The rain came down more heavily still. It was like a bad day in the Lake District. I said as much to Steve. His enthusiasm for a riding trip in the UK dropped visibly. Mud splashed everywhere, penetrating eyes and nose and mouth and ears. Tyres gripped less and less, adding an extra frisson of excitement. With visibility already impaired by the meteorological conditions, progress was treacherous.
The long descent counteracted the warming effect of our extra layers. Our feet and hands had the good fortune to succumb early to the cold and turned numb; the rest of our bodies could still feel the discomfort. Eventually, as the gradient eased, we realised the route was going to pass under the Interstate. The resultant tunnel was full of muddy puddles and noise and detritus from the cars passing overhead. It was delightful.
We shivered convivially and took stock. The good news was that we were now confronted with another major climb on which we could reasonably hope to generate some heat. The bad news was that it took us up to nearly 8,000 feet on the exposed upper reaches of Mount Fleecer. Worse, the subsequent descent had grown to assume legendary status on the Tour Divide.
‘This will be difficult to comprehend until you confront it, but it’s true that the descent from Fleecer is the toughest hill to negotiate on the entire Great Divide – and that includes the uphills,’ said Michael McCoy in Cycling the Great Divide, the official guidebook of the route.
It also suggested that abandoning the trail and zigzagging through the scrub might be the better option, an assessment that had presumably been made in favourable conditions.
Accordingly, it was with some trepidation that we ventured once more into the wind and rain. For an hour the gradient maintained a satisfactory balance between effort expended and heat generated. Then we came out of the woods onto the broad, exposed shoulder of the mountain. The wind and rain were windier and rainier, though they now had the decency to be driving us in the right direction across the sodden moonscape. It would no doubt have seemed a charming flower meadow in more clement conditions. As it was, attempting to avoid the bogs with bike or feet was a wholly gratuitous effort.
After 20 minu
tes of uphill bike-dragging we turned a corner and started, tentatively, to descend. Half a mile of cautious weaving between shrubs later and we were beginning to wonder what all the fuss had been about. But that was to reckon without the fact we were on a convex slope. Slowly, ever so slowly, the true, precipitous nature of the descent still to come revealed itself. By the time we fully realised what we were in for it was impossible to do anything but continue. So continue we did, slithering and sliding our way down the muddy, shaley, shrubby hillside. The few bits of bike and body that had not already become damp or covered in mud gave up their rearguard effort. Clumps of sage offered temporary anchor holds. Clods of earth and stone disappeared down the slope below. Yet, miraculously, neither bicycles nor riders followed suit.
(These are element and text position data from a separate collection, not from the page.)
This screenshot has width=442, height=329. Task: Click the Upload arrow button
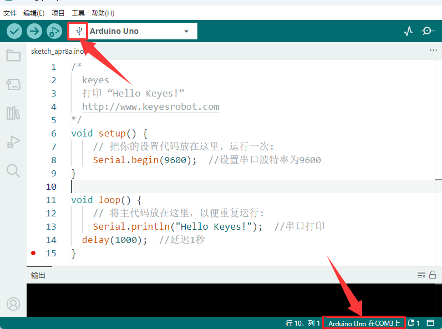(34, 31)
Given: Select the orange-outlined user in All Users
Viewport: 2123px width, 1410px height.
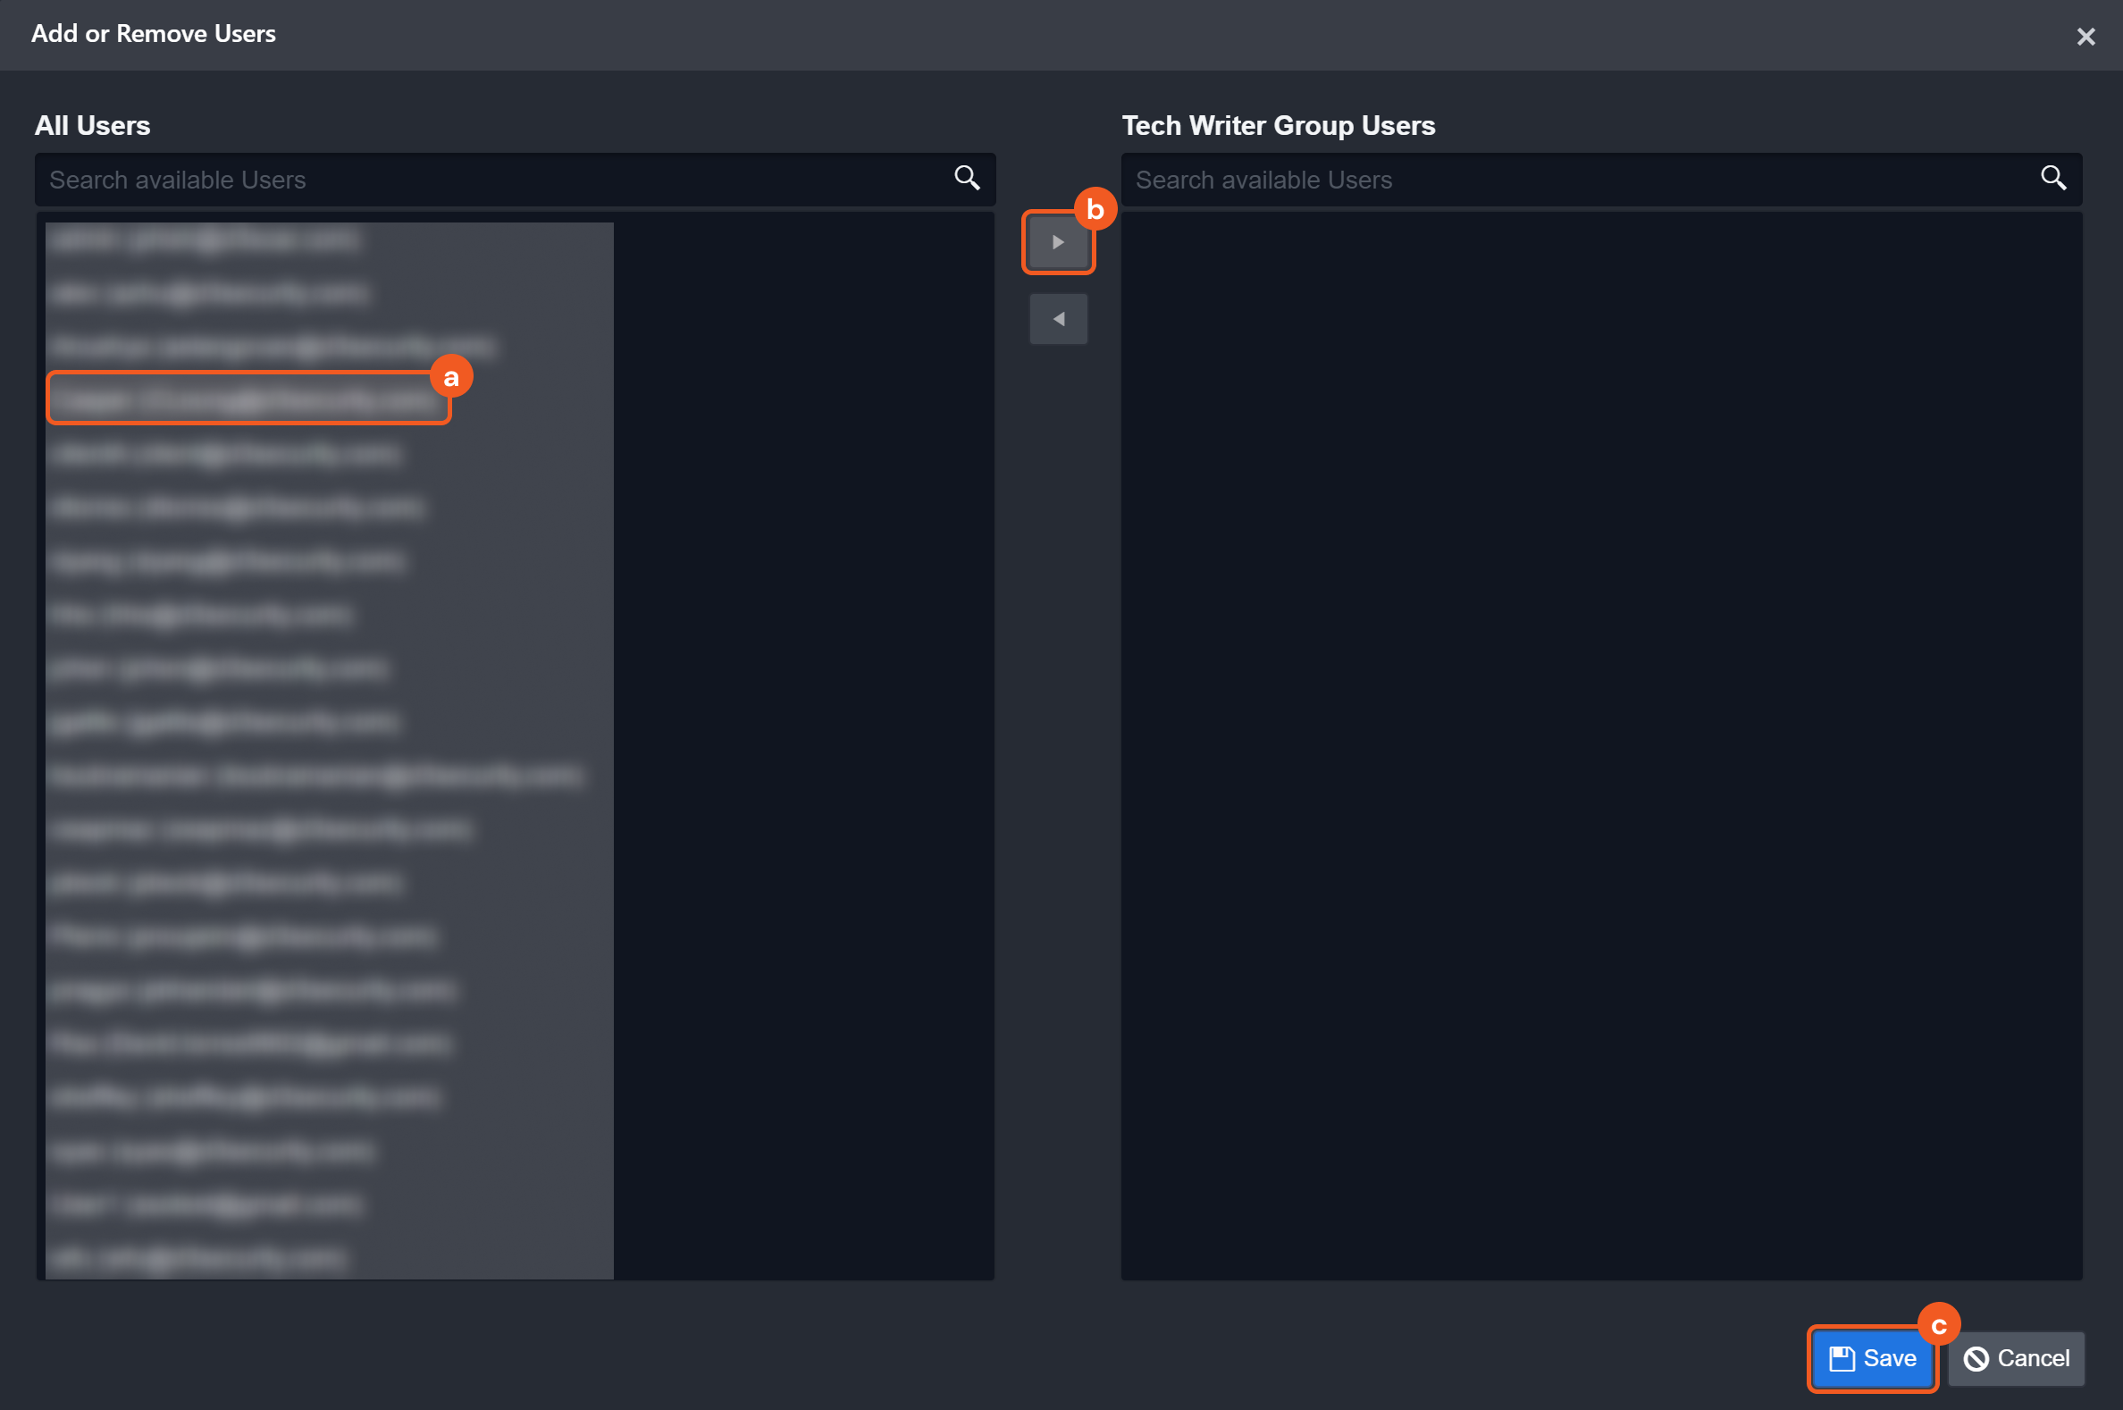Looking at the screenshot, I should click(x=247, y=399).
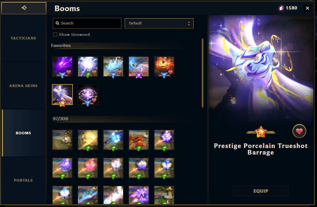The height and width of the screenshot is (207, 317).
Task: Open the Arena Skins tab
Action: pos(24,86)
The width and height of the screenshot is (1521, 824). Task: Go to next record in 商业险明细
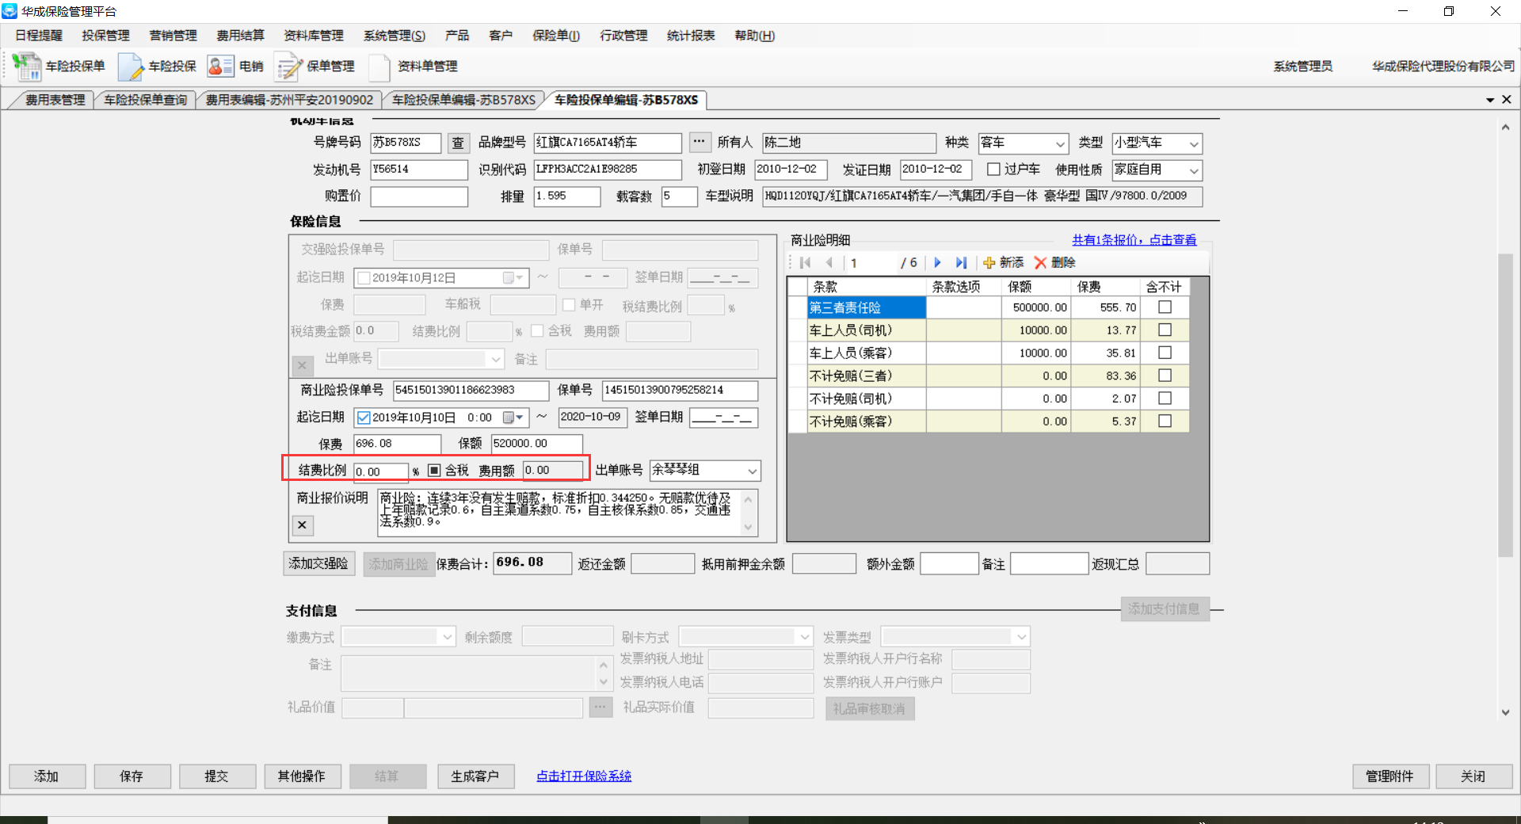click(938, 263)

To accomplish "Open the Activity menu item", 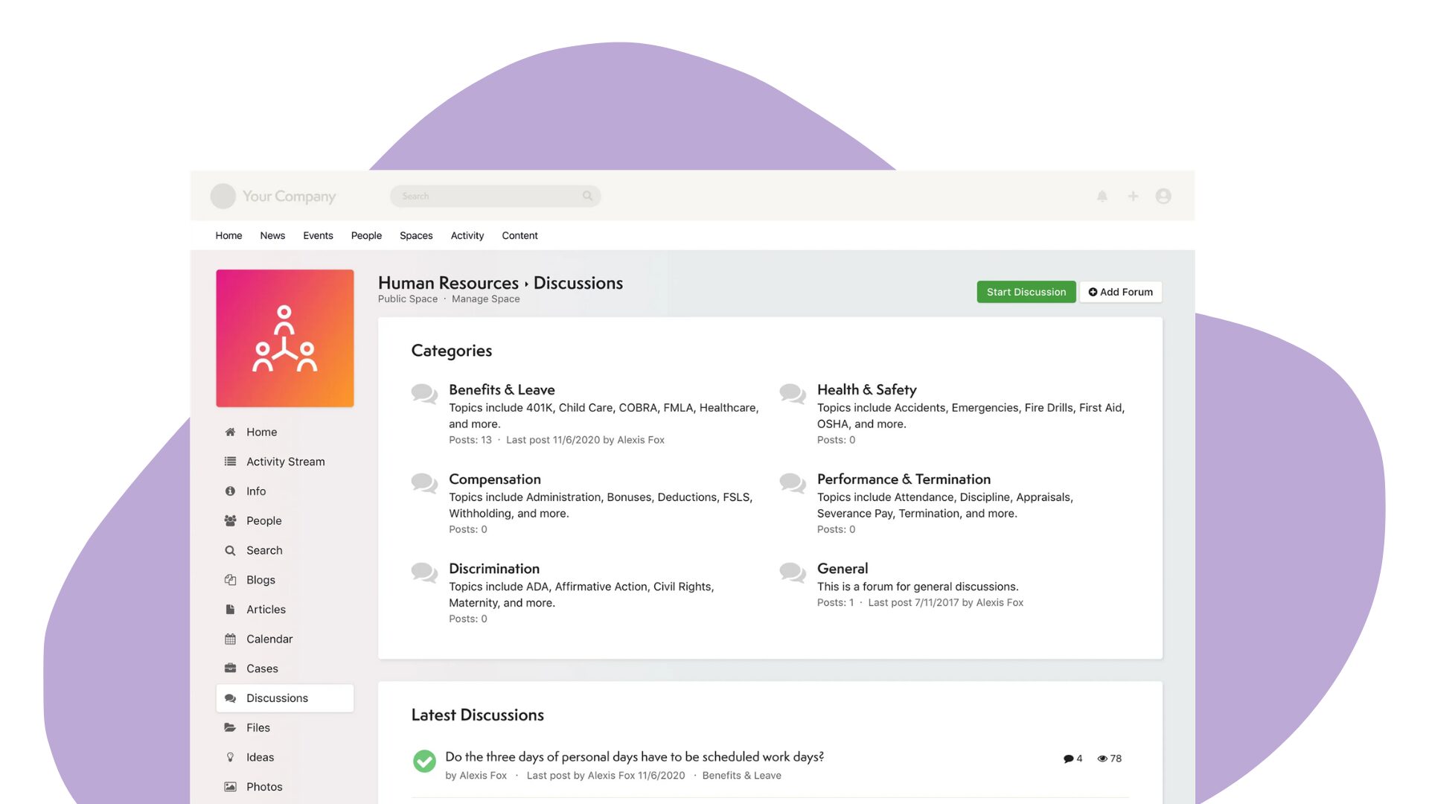I will [x=467, y=235].
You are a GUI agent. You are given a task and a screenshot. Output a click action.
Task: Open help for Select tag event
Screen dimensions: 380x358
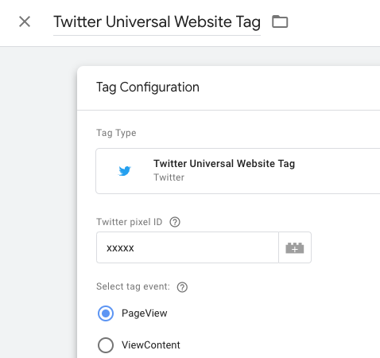click(x=182, y=287)
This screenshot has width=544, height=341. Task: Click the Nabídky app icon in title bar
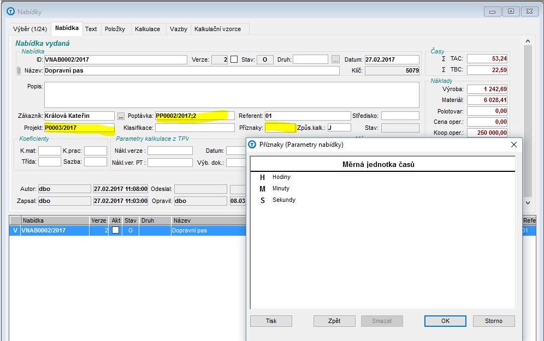click(x=10, y=11)
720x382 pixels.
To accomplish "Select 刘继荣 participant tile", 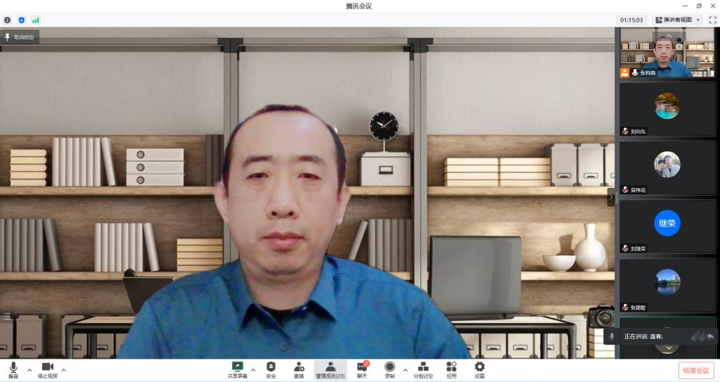I will (667, 225).
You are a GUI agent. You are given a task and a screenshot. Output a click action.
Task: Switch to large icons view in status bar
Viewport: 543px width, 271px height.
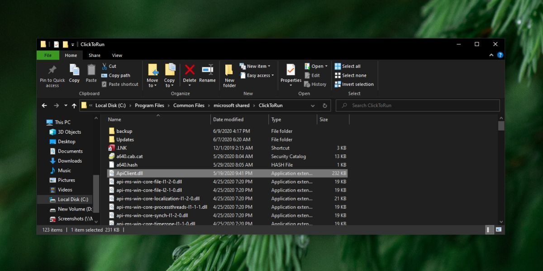coord(498,230)

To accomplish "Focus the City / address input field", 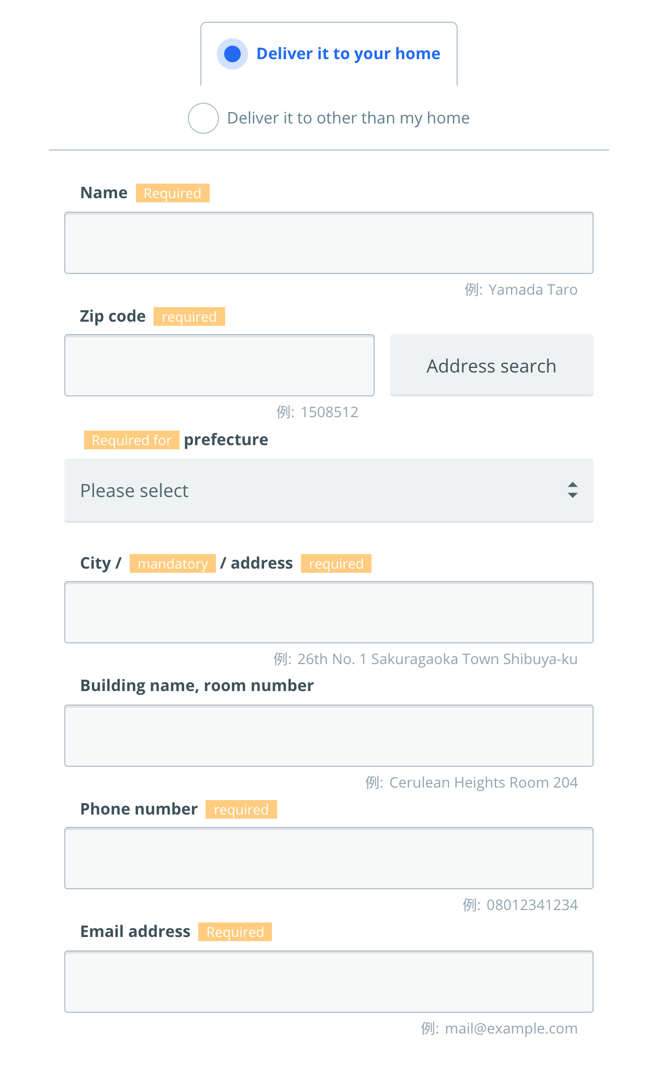I will 329,612.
Eventually the gradient became such that we could first walk with our bikes, then ride them. We grinned maniacally at each other and cycled at a furious pace down the ensuing trail as if recently escaped from prison. Near hysteria at our survival had induced recklessness. Foot-deep puddles and rocky stream crossings were treated with disdain.
The rain and wind continued their assault. We ignored them. We had no choice. Some time later, it was impossible to tell exactly how long, we arrived where we knew we would have to arrive as long as we managed to keep pedalling. We later learned that this minuscule collection of buildings at the roadside, the only settlement for miles around, was called Wise River, but at the time the name was irrelevant. Only the fact that it had a restaurant with an open door was important. It had taken six and a half hours to cover 52 miles, 11 of which had been on paved roads.
No sooner had we prised open the doors of the Wise River Club with hands frozen into claws than we were greeted like long-lost friends. It turned out that the owner, Tom, an escapee from Scotland, thought we were long-lost friends. The fact that we were not, readily verifiable once we had peeled off our outer layers and wiped the mud from our faces, did not seem to concern him.